Stored items:
════════════════════

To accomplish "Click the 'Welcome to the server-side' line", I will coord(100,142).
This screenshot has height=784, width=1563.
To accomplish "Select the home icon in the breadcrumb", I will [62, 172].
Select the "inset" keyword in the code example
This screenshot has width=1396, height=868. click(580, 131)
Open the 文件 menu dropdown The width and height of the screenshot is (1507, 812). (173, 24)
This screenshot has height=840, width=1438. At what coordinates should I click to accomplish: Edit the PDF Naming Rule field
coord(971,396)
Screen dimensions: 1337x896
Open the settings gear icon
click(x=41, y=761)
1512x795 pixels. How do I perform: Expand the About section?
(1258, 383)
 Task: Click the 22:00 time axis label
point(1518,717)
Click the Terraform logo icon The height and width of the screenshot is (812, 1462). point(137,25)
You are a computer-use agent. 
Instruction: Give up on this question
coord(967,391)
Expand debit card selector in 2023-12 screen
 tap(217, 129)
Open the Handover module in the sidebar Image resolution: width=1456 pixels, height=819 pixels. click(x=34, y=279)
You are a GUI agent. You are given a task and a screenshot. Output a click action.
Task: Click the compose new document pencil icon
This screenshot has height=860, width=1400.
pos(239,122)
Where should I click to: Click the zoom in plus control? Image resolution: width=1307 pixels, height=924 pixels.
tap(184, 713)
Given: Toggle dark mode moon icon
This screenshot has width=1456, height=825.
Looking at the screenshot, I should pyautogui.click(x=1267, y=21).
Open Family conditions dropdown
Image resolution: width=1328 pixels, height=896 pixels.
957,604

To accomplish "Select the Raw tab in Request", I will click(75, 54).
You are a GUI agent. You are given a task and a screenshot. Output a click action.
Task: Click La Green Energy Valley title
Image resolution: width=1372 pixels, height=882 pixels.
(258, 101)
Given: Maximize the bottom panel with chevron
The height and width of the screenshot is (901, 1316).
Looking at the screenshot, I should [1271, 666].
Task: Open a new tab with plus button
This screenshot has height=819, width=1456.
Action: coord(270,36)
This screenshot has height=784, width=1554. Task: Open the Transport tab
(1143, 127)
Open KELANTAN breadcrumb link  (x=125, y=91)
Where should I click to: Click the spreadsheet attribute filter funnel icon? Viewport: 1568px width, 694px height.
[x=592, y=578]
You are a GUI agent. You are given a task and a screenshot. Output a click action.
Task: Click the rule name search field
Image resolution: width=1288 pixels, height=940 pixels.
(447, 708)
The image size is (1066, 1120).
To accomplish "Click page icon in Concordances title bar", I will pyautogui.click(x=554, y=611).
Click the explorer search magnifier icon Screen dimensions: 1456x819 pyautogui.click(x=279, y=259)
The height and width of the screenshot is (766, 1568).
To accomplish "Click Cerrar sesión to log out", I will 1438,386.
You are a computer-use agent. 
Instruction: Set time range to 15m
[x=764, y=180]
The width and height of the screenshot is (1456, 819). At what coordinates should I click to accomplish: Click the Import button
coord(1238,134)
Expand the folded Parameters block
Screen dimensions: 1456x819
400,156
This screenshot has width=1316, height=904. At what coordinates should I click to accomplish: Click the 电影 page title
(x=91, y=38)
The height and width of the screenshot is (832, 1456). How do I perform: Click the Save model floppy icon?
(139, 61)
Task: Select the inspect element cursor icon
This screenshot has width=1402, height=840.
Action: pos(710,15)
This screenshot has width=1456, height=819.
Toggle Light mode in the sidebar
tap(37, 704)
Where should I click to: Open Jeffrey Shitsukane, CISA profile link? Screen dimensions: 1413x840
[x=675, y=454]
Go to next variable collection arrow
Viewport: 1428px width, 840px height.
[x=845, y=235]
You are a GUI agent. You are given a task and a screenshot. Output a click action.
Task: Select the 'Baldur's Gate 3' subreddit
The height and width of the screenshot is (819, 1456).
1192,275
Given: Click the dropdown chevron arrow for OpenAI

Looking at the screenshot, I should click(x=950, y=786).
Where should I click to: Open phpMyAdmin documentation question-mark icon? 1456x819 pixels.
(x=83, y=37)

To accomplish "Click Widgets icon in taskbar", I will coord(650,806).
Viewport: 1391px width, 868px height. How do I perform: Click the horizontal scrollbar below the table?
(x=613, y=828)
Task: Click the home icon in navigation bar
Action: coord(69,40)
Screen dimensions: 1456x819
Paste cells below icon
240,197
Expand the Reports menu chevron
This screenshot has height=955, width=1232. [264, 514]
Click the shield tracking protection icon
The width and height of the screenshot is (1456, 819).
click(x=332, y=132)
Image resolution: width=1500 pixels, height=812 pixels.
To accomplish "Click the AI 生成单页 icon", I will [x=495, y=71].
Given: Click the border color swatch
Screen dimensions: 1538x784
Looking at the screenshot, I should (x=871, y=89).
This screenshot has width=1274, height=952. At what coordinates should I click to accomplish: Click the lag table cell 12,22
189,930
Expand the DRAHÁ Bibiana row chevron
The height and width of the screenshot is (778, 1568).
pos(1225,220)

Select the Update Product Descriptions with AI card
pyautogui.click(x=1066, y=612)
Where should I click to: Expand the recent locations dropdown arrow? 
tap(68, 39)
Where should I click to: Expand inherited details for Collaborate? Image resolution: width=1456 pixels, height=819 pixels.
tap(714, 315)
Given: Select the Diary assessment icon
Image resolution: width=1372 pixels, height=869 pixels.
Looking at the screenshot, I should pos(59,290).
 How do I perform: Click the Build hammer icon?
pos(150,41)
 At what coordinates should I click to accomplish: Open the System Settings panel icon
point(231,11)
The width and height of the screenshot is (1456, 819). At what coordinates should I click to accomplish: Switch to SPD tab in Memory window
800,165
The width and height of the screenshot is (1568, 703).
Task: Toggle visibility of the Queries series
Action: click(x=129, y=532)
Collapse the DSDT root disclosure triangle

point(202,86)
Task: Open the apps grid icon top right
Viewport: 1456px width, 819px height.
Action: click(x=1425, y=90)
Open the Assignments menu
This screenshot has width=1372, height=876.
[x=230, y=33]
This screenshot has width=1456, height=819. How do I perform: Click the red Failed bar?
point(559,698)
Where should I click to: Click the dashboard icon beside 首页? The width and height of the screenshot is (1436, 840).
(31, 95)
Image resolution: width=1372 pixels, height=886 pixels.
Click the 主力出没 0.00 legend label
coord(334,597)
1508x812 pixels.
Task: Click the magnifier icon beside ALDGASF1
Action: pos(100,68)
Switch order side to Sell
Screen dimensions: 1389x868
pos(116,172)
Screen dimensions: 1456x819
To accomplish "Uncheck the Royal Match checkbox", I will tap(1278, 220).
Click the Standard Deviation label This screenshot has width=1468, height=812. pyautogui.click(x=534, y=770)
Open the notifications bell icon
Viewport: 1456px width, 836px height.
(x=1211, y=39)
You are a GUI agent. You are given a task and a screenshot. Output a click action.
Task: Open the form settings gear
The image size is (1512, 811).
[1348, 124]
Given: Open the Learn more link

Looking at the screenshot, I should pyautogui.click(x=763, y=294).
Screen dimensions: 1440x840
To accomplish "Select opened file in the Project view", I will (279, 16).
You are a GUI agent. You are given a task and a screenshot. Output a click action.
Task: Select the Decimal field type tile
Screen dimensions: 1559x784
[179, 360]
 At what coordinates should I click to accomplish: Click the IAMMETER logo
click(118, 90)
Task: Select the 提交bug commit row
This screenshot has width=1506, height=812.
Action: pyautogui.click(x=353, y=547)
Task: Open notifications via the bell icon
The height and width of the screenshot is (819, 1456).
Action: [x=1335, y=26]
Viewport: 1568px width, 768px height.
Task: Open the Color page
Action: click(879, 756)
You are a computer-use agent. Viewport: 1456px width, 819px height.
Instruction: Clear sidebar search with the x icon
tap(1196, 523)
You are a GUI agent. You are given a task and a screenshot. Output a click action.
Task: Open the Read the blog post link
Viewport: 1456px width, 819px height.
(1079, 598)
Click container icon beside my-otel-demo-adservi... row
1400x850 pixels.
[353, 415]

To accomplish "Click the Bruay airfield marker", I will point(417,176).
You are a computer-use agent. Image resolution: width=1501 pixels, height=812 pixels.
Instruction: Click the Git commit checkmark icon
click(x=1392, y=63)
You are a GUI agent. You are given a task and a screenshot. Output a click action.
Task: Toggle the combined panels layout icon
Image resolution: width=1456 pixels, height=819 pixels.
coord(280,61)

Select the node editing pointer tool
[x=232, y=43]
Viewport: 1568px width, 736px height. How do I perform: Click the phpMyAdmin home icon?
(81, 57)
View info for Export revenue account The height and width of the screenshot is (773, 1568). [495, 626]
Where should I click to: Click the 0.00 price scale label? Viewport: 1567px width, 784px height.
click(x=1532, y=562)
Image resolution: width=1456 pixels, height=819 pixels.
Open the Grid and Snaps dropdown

════════════════════

■ **TASK TO CARRY OUT**: Return only this span, exactly: the line that contains "Viewport: 1568px width, 736px" and all lines after it to the end of the records.

■ **EXERCISE RESULT**:
Viewport: 1568px width, 736px height. How do I perform: Click the phpMyAdmin home icon?
(81, 57)
View info for Export revenue account The height and width of the screenshot is (773, 1568). [495, 626]
Where should I click to: Click the 0.00 price scale label? Viewport: 1567px width, 784px height.
click(x=1532, y=562)
Image resolution: width=1456 pixels, height=819 pixels.
Open the Grid and Snaps dropdown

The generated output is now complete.